Отзывы были сдержанные. Кузмин, в целом к Маяковскому доброжелательный, отметил: «Изобретательность и блеск площадного зубоскальства (без всякого уничижения такого сорта остроумия) не всегда отвлекают внимание от того обстоятельства, что содержание этих вещей по своему весу далеко не соответствует их «планетарным» размерам и претензиям». Он пишет далее, что «Мистерия» и «150 000 000» — безусловно события, но события не поэтические. Горнфельд высказался еще ядовитее: «Как бы ни надрывался в своем крике Маяковский, какими площадными грубостями ни щеголял, каким бы уличным озорством ни кокетничал, сам он не площадной, не уличный, а очень комнатный, кабинетный и культурный. Не митинг его публика, а любители, не Иван его ценитель, а интеллигенция». И это совершенно верно — пролетариату такая поэзия была не то чтобы непонятна, — всё он понимал, если хотел, — а как-то наглухо неинтересна. Пролетариату было не до Иванов, и не ради национального мифа делал он революцию. И хотя на вечерах Маяковский продолжал до середины двадцатых читать отрывки из «150 000 000» — чаще всего третью часть, — он вспоминал об этой вещи с некоей неловкостью, как о юношеской иллюзии. Следующая его поэма о революции написана семь лет спустя и отличается подчеркнутой фактографичностью: «Попей из реки по имени факт». Обаяние русской революционной утопии в ней уже начисто утрачено — хотя есть другое обаяние: усталой зрелости, благословляющей революцию на пороге собственного заката.
СОВРЕМЕННИКИ: ЕСЕНИН
1
Маяковский и Есенин, как ножи в рассказе Борхеса «Встреча», доиграли давнюю внутреннюю драму их общего предшественника.
Звучит интригующе, но сейчас будет понятно.
Из всех современников Есенин был ему, как ни парадоксально, ближе всех — и по возрасту, и по масштабу.
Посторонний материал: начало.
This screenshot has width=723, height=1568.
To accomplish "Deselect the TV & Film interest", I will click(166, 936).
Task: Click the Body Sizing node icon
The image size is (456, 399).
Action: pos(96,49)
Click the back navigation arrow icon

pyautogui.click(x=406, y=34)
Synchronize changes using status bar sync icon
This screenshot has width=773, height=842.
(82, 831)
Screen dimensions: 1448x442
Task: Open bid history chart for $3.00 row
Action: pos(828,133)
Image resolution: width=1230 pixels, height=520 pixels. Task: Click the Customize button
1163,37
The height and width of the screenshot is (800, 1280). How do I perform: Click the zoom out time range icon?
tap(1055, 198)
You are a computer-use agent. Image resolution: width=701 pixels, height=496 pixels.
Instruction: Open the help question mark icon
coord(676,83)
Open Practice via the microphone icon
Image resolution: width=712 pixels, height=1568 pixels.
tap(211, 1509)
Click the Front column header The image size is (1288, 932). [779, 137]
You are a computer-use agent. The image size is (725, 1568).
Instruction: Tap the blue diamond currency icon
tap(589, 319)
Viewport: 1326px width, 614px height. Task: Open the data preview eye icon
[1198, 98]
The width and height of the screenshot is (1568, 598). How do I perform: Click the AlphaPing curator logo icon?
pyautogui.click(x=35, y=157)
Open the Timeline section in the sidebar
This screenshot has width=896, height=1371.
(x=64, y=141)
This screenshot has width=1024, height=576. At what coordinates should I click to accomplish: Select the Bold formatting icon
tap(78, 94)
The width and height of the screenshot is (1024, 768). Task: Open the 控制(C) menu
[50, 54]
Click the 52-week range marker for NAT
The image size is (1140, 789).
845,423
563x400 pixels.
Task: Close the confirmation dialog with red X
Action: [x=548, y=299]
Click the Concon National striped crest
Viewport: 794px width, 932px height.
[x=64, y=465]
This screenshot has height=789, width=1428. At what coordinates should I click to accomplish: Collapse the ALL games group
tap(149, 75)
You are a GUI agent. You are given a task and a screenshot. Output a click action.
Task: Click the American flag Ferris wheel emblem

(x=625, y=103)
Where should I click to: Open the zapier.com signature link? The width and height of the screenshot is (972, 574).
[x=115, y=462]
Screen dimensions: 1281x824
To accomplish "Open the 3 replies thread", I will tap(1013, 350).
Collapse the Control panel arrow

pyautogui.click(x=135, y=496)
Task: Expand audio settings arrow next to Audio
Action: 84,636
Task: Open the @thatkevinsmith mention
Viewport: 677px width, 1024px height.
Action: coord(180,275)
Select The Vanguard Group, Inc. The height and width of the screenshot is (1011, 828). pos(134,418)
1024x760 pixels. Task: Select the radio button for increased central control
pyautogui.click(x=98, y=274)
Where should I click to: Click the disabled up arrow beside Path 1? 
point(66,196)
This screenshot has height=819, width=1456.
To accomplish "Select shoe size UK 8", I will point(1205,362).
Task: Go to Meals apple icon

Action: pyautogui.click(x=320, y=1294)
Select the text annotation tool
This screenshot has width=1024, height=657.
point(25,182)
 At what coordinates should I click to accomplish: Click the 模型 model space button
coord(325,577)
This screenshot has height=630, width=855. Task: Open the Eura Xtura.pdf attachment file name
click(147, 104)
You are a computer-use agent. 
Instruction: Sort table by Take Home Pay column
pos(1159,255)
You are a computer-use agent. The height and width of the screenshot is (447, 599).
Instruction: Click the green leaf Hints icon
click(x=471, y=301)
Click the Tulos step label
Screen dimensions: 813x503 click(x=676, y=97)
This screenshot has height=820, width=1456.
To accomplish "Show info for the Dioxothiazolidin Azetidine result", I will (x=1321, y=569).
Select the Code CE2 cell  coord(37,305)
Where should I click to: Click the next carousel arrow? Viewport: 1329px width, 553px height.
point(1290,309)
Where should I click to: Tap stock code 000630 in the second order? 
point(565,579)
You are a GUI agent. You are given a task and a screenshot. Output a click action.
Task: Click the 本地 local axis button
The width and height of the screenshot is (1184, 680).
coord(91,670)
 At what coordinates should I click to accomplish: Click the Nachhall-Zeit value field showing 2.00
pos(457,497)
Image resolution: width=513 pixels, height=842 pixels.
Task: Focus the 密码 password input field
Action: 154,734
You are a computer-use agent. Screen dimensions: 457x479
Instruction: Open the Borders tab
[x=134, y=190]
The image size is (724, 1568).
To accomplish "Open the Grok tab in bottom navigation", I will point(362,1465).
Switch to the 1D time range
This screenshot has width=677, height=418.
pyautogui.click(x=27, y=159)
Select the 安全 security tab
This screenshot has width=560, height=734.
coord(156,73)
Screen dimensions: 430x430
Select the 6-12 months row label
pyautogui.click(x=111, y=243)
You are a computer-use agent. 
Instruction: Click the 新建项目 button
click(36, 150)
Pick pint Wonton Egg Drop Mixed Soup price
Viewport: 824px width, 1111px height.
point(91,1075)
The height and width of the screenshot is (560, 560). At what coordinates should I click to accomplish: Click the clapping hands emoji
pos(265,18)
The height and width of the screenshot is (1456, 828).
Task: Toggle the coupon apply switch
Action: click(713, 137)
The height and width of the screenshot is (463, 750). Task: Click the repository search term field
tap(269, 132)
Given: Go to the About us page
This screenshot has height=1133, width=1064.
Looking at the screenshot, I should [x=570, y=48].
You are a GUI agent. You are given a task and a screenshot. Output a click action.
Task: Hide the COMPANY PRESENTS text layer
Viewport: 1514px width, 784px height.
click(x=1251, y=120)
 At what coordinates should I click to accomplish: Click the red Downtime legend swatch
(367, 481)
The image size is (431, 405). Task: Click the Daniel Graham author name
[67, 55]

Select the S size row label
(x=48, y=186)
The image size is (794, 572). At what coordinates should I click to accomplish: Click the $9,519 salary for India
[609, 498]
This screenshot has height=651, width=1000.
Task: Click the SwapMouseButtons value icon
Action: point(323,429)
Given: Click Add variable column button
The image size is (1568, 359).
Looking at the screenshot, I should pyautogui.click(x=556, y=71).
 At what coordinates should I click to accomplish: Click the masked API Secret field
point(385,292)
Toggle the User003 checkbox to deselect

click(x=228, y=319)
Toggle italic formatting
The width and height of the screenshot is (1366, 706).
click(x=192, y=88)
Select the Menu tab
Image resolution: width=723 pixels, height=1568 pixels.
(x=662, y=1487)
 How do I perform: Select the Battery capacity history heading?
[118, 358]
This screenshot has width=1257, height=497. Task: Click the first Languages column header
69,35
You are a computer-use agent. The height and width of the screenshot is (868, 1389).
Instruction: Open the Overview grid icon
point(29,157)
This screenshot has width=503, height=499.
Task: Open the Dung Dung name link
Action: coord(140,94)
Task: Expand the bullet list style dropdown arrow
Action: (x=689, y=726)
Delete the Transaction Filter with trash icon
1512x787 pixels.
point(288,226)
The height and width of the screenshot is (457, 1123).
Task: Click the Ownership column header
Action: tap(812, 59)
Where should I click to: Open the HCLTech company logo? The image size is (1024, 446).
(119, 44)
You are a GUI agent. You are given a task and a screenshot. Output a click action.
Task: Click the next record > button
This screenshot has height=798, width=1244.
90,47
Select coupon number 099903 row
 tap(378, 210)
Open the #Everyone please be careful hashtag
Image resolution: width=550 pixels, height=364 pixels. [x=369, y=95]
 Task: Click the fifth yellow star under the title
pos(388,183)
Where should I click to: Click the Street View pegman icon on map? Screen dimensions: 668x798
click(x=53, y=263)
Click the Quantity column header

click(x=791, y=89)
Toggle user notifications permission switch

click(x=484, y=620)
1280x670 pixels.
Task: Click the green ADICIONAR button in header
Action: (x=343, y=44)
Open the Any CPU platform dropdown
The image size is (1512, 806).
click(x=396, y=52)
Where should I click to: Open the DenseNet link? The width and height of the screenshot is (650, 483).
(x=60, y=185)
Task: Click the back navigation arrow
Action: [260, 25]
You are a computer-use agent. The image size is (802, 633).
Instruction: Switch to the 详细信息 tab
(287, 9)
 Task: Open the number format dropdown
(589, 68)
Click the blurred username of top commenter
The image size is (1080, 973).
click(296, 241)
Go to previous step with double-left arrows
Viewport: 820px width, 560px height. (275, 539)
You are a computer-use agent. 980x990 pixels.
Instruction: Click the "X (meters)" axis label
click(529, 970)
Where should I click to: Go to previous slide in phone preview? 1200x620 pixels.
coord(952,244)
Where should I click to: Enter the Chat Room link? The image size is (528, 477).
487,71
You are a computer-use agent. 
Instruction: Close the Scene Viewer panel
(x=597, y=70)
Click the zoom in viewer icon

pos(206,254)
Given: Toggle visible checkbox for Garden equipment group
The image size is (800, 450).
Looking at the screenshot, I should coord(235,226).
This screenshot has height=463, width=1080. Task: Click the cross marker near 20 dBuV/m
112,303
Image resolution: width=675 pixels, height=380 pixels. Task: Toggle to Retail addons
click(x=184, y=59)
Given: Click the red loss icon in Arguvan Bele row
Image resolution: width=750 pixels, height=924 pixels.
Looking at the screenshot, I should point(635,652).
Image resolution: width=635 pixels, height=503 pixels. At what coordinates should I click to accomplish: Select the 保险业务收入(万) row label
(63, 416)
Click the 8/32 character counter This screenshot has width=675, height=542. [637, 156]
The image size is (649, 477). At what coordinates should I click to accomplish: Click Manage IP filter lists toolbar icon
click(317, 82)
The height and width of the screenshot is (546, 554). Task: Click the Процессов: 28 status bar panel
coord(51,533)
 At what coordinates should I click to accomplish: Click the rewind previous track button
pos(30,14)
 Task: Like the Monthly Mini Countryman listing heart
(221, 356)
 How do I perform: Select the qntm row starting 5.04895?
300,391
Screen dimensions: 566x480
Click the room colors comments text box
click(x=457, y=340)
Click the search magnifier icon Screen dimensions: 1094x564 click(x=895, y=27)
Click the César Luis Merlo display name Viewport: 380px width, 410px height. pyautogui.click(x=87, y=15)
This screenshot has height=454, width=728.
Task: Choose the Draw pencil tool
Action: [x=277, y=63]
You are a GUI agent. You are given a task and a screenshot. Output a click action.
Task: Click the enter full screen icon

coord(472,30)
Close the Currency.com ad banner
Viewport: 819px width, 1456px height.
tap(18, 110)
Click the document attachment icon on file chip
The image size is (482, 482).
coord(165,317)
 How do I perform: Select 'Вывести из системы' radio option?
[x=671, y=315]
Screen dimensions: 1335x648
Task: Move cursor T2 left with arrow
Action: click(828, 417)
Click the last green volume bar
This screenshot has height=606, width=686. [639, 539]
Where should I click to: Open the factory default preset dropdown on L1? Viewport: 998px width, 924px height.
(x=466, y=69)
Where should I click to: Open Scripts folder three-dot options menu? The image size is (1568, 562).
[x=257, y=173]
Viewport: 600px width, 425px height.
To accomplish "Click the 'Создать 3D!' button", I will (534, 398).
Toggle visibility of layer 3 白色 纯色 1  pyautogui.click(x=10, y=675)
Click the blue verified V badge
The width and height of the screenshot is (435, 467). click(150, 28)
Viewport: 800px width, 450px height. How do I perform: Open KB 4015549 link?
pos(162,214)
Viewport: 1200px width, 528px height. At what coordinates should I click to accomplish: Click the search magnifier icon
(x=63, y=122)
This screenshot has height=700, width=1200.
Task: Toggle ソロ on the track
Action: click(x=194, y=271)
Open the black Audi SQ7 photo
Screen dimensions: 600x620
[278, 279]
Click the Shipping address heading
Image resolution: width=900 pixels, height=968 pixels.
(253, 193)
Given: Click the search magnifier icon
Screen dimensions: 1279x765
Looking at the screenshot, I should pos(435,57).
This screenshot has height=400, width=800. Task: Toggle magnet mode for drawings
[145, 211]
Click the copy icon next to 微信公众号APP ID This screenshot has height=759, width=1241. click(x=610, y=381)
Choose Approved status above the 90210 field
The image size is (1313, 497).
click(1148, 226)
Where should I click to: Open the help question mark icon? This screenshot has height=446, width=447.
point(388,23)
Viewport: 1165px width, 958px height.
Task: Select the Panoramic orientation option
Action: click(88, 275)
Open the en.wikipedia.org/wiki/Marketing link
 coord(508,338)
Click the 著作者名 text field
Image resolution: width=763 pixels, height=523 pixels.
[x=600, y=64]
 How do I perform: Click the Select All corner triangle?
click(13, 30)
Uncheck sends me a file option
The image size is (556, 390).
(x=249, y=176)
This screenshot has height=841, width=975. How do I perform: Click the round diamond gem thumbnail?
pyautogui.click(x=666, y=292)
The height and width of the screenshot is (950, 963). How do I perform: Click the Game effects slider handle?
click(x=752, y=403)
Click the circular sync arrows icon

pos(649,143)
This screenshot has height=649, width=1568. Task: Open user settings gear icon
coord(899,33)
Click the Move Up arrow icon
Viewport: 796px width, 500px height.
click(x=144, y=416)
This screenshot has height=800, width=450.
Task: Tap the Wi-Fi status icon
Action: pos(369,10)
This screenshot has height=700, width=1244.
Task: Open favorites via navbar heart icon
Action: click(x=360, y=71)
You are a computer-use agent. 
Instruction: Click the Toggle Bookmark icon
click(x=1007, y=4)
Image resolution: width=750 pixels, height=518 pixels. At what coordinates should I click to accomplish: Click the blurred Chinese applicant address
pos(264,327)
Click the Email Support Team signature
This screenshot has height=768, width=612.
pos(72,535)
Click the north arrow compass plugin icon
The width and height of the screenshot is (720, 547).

Обычно рядом с Маяковским представляют Асеева — Катаев так и назовет его «соратником», — но близость не означает равенства: чтобы уж не возвращаться к вопросу об Асееве, человеке хорошем, но безнадежно заурядном, — Маяковский и сам знал ему цену. Неоднократно воспроизводилась его оценка: услышав от кого-то, что «Коля — звезда первой величины», он добавил: «Именно. Первой величины, четырнадцатой степени». Асеева сейчас перечитывать почти невозможно, и странно, что «Лирическое отступление» и «Семен Проскаков» соседствовали с «Про это» и «Хорошо» не только на страницах «ЛЕФа», но и в сознании современников. Как эти вещи можно было принимать всерьез? Асеев воспринимался многими как чистейший лирик, но это, вероятно, потому, что и лирика многими понималась именно как набор банальностей либо туманностей: лирического темперамента, особенно на фоне Маяковского, там ноль. Человеческие его качества не входят в круг наших тем, и не станем инкриминировать ему «убийство хуже Дантесова», как называла Ариадна Эфрон его поведение в Чистополе в 1941 году по отношению к Цветаевой: спишем радикальность тона на дочернюю пристрастность. По отношению к Маяковскому он был безупречен, поэма «Маяковский начинается» (1940) — вполне достойная, хотя Кирсанов, значительно превосходящий его по таланту и разнообразию, посвятил памяти мэтра куда более яркий «Бой быков».